Phil Mirzoev's blog

Friday, December 24, 2010

Republicans are suffering the deepest ideological crisis ever

I think it is because the Conservative party is now suffering a deepest ideological crisis as a whole. Some kind of powerful degeneration of the party and their ideological foundations and political self-awareness occurred.
They in essence cannot now offer anything really fundamentally different from what they actively exploited in the last century. They has become kind of ideologically exhausted and turned into a kind of political Dinosaurs the best embodiment of which are such figures like McCain and many others - people from the 20th century and sometimes from the 19th. The best they could think of in this situation is to wrap the old content with the expiry date long gone in a kind of renewed wrapper: and the result was the appearing of plastic dummies like Sara Palin and some others. From the age of the Cold War they - Republicans - still need some kind of war as a pivotal driver and the main justification of their existence in power (not necessarily a military war - just a war of words, a war of measures and ideas): the war with some enemy that wants to deprive the US of its values of its air, water, good traditional family, peace, security etc etc. In this old good scenario they wouldn't have to create any new values, they would just defend the old ones and you would thank and praise them for performing this heroic task.

__DATASET EXCERPT__:
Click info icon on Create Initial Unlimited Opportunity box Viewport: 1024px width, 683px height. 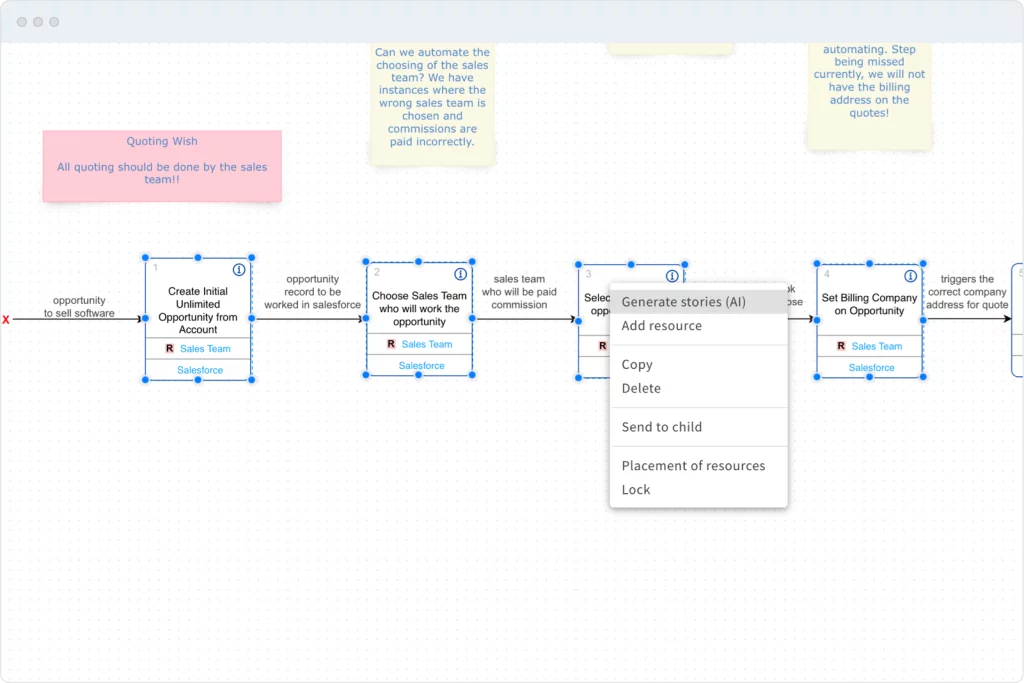click(239, 270)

__REQUIREMENTS__: Write out the whole blog post on the Republican ideological crisis again, word for word.

__TASK OUTPUT__:
Phil Mirzoev's blog

Friday, December 24, 2010

Republicans are suffering the deepest ideological crisis ever

I think it is because the Conservative party is now suffering a deepest ideological crisis as a whole. Some kind of powerful degeneration of the party and their ideological foundations and political self-awareness occurred.
They in essence cannot now offer anything really fundamentally different from what they actively exploited in the last century. They has become kind of ideologically exhausted and turned into a kind of political Dinosaurs the best embodiment of which are such figures like McCain and many others - people from the 20th century and sometimes from the 19th. The best they could think of in this situation is to wrap the old content with the expiry date long gone in a kind of renewed wrapper: and the result was the appearing of plastic dummies like Sara Palin and some others. From the age of the Cold War they - Republicans - still need some kind of war as a pivotal driver and the main justification of their existence in power (not necessarily a military war - just a war of words, a war of measures and ideas): the war with some enemy that wants to deprive the US of its values of its air, water, good traditional family, peace, security etc etc. In this old good scenario they wouldn't have to create any new values, they would just defend the old ones and you would thank and praise them for performing this heroic task.